AceShowbiz - Lena Dunham opens up about a dark chapter in her life. In an interview with Terry Gross to promote her memoir "Not That Kind of Girl: A Young Woman Tells You What She's Learned", the "Girls" creator recounts a date rape in college.

"There were a few things in this book that I was terrified to put into the world," the Oberlin College graduate revealed. "The chapter about date rape in the book was a really, really terrifying thing for me to put into the world."

"It was a painful experience physically and emotionally, and one I spent a long time trying to reconcile," she said. "At the time that it happened, it wasn't something that I was able to be honest about. I was able to share pieces, but I sort of used the lens of humor, which has always been my default mode, to try to talk around it."

But with her book, she found her voice. "I spent so much time scared; I spent so much time ashamed. I don't feel that way anymore and it's not because of my job, it's not because of my boyfriend, it's not because of feminism, though all those things helped. It's because I told the story. And I'm still here, and my identity hasn't shifted in some way that I can't repair. And I still feel like myself and I feel less alone," she said to an old friend in an email.

"I had felt that something had happened and I remember thinking 'Can I ever be the same?'," she went on. "I was at a party, drunk, waiting for attention - and somehow that felt like such a shameful starting-off point that I didn't know how to reconcile what had come after. But I knew that it wasn't right and I knew in some way that this experience had been forced on me."

"When I shared it with my best friend and she used the term 'you were raped' at the time, I sort of laughed at her and thought like, you know, what an ambulance-chasing drama queen," she added. "[I] later felt this incredible gratitude for her for giving me that, giving me that gift of that kind of certainty that she had. I think that a lot of times when I felt at my lowest about it, those words in some way actually lifted me up because I felt that somebody was justifying the pain of my experience."

"I didn't really go to anymore parties," Dunham said. "I just stopped going... I basically didn't have a drink for the rest of college ... I really removed myself from that world."

"I spent a lot of time, which I talk about in the book, trying to figure out what my sexual preferences were and whether they in any way aligned with this experience I had had, whether there was any part of me that had, in quotes, 'wanted that.' It took me a long time of self-examination, hearing about other people's sort of sexual evolutions and realizing, oh, that's not something that happens to everyone. And when it does happen, they're allowed to mourn it and feel pain about it - hearing that helped me."

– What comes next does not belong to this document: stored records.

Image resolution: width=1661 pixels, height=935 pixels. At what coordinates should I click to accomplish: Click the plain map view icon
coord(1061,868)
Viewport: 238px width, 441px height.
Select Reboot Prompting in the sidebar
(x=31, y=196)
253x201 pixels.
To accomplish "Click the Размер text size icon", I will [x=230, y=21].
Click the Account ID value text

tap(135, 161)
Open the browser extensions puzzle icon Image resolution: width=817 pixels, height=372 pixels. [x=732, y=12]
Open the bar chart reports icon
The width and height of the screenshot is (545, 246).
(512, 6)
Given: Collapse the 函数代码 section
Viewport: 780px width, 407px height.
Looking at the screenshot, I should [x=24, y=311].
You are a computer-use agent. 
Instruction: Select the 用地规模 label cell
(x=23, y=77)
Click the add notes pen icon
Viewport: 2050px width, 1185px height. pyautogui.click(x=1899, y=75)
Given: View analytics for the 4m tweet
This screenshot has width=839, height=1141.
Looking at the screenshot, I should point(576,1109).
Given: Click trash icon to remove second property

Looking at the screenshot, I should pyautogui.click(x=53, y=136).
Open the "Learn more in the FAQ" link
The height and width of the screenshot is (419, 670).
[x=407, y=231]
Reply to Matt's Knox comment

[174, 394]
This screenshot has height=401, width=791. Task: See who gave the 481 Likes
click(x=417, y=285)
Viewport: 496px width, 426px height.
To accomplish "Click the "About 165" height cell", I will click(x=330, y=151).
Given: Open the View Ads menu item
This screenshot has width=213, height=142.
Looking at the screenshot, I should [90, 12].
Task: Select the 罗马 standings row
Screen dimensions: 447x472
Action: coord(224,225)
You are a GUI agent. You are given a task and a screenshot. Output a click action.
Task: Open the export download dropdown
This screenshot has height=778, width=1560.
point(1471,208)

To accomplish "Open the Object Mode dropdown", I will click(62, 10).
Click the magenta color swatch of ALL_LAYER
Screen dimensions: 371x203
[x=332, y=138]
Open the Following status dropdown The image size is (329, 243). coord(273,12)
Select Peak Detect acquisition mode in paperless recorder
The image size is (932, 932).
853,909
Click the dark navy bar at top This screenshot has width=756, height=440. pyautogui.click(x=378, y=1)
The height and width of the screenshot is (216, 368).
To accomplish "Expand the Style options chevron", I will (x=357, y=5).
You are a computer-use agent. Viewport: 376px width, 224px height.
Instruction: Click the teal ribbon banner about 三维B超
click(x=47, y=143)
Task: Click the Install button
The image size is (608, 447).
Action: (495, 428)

Also in her book, Dunham revealed that she didn't enjoy sex until she was 25. "I was so worried about whether other people were enjoying sex with me that it never would have occurred to me that it was an act I was supposed to receive any pleasure from," she said. "Before my current boyfriend (Fun. guitarist Jack Antonoff), who's a lovely, lovely person, I had a train of the most disastrous, despicable, van-dwelling monsters in my bed."

During the interview, she also responded to critics who accused her of oversharing. "The term 'oversharing' is so complicated because I do think that it's really gendered. I think when men share their experiences, it's bravery and when women share their experiences, it's...'TMI,' " she shared her thoughts on the matter.

"Too much information has always been my least favorite phrase because what exactly constitutes too much information? It seems like it has a lot to do with who is giving you the information, and I feel as though there's some sense that society trivializes female experiences. And so when you share them, they aren't considered as vital as their male counterparts' [experiences], and that's something that I've always roundly rejected."